Dabei zeigte sich: Die im Jahr 2018 in Deutschland registrierten Fälle erzeugten Kosten von rund 760 Millionen Euro. Legt man die Zahl der Fälle und die Kosten 1:1 auf die Schweiz um, verursacht Gewalt gegen Beamte hierzulande einen gesamtgesellschaftlichen Schaden von geschätzten 30 Millionen Franken – und das jedes Jahr.

Bund, Kantone und Justiz «beobachten mit Sorge». Zu handeln wäre besser!

Klar ist – seit Jahren: So wie in der Vergangenheit kann es nicht weitergehen. Zwar wird immer wieder betont, man «beobachte die Entwicklungen mit Sorge». Doch es passiert noch immer einfach viel zu wenig.

Es müssen endlich griffige, wirkungsvolle und verhältnismässige Instrumente entwickelt und etabliert werden, um der Lage Herr zu werden.

Die Rahmenbedingungen im Polizeiberuf (Entlöhnung, Arbeitsbelastung, Vereinbarkeit von Beruf und Familie und mehr) müssen verbessert werden. Sonst wandern immer mehr gute Fachkräfte in die Privatwirtschaft ab.

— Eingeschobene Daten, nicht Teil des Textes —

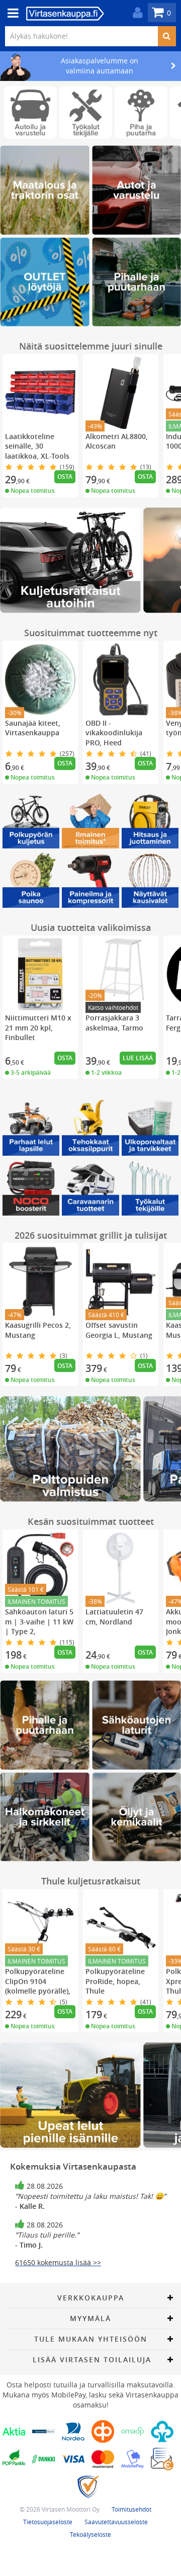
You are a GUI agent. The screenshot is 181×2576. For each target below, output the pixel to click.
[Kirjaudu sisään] (135, 13)
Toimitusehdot (131, 2509)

Die Personalbestände der Korps müssen aufgestockt werden. Wer immer mehr Tätigkeiten ausüben soll, braucht auch das dafür nötige Personal.

Das Bild der Polizei in der Öffentlichkeit muss gestärkt werden. Dazu gehört auch, dass Medienhäuser, die ihre journalistische Sorgfaltspflicht vernachlässigen (siehe Box), dazu verpflichtet werden, Richtigstellungen zu publizieren – und zwar prominent.

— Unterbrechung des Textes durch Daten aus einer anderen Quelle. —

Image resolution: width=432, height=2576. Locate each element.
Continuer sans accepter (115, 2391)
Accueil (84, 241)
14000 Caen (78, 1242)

Der Staat und die Justiz müssen gegenüber Gewalttätern klare Kante zeigen. Im Fall von Drohungen oder Gewalt gegen Einsatzkräfte müssen Urteile schnell gefällt werden – und zugunsten bestmöglicher Abschreckungswirkung hart ausfallen. Das Strafmass ist bestmöglich auszuschöpfen.

Die Wertschätzung für die Arbeit der Blaulichtkräfte muss höher werden. Zudem benötigen diese angemessenen Rückhalt sowie Rückendeckung durch die Verantwortlichen.